Trading Employment for Some, against Destitution for Many Others
A recent Stanford study, published in the Proceedings of the National Academy of Sciences, showed that it required only a very RELIABLE pump and an inexpensive drip irrigation system to transform African villages with malnourished children (six months of the year) into net exporters of food with children that were well-nourished all year around.
That means that the application of just one superior technology, and a bit of irrigation knowledge, is ALL that is required to move entire villages from destitute to more than 20% above subsistence income.
We do not think that local employment should be the central consideration, when so much is at stake.
Focus On What Matters
But even more is at stake than the reliable delivery of water. There is also cost.
When the TOTAL COST of providing well water is considered, Simple Pumps cut the total cost of delivering drinking water in half. Include all the costs, including the construction of the well (including drilling). Because a smaller casing is required, cutting the cost of drilling by up to two-thirds, the initial cost of acquisition is half that of any other hand pump.
So, even if dramatically higher reliability, lower costs to install, and lower costs to repair and maintained are put aside for the moment, just the delivery of a well equipped with a Simple Pump is dramatically cheaper.
Therefore, if local manufacture is mandated, not only is unreliable access to water a result, dramatically higher costs to deliver that water are, too!
We believe that “local employment” should NOT be the central consideration it now is.

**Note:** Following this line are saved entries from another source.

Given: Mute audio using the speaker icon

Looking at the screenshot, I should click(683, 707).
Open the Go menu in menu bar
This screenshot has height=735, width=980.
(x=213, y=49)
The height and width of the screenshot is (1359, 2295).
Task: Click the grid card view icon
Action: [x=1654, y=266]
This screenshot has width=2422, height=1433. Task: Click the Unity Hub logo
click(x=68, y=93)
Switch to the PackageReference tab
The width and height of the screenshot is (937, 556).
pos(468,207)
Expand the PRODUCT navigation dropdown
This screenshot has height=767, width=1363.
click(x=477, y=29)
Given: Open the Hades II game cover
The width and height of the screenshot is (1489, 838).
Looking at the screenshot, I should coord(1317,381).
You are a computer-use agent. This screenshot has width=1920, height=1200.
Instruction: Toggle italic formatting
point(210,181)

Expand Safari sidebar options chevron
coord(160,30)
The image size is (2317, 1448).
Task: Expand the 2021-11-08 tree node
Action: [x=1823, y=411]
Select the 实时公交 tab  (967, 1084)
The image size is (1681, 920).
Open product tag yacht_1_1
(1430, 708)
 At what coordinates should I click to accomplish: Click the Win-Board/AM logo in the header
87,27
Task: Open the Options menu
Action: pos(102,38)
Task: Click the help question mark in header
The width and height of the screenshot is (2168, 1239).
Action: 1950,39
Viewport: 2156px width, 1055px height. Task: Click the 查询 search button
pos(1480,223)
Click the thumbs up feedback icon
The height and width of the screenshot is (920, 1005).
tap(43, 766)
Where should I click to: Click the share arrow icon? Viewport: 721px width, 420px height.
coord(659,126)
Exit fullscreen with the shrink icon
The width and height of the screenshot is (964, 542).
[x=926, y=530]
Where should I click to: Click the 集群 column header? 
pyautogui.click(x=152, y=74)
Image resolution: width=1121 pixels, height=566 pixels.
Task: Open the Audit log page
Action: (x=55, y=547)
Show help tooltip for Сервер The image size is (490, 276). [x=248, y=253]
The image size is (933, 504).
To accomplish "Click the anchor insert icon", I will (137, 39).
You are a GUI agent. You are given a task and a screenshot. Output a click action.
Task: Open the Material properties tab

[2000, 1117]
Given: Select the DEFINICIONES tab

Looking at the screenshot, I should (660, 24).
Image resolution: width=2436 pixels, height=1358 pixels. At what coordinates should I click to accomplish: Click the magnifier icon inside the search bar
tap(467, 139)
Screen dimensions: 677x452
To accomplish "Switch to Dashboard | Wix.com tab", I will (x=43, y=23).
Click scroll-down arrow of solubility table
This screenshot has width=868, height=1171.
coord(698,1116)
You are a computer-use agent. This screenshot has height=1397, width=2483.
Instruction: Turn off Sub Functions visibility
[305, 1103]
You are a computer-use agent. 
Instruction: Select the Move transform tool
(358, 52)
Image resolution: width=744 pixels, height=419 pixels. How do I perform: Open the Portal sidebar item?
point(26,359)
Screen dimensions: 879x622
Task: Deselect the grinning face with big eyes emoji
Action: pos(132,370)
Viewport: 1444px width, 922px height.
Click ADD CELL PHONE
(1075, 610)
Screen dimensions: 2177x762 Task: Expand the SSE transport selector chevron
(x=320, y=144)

Clean water and jobs are both desirable. But they are not equally important. And it is past time to admit that having a clean, reliable water supply comes well before and is much more important than jobs created essentially by mandate. Making “local manufacturing” a prerequisite to doing business prevents the adoption of dramatically better technology, precisely because new technologies remove manual labor, when doing so improves quality dramatically.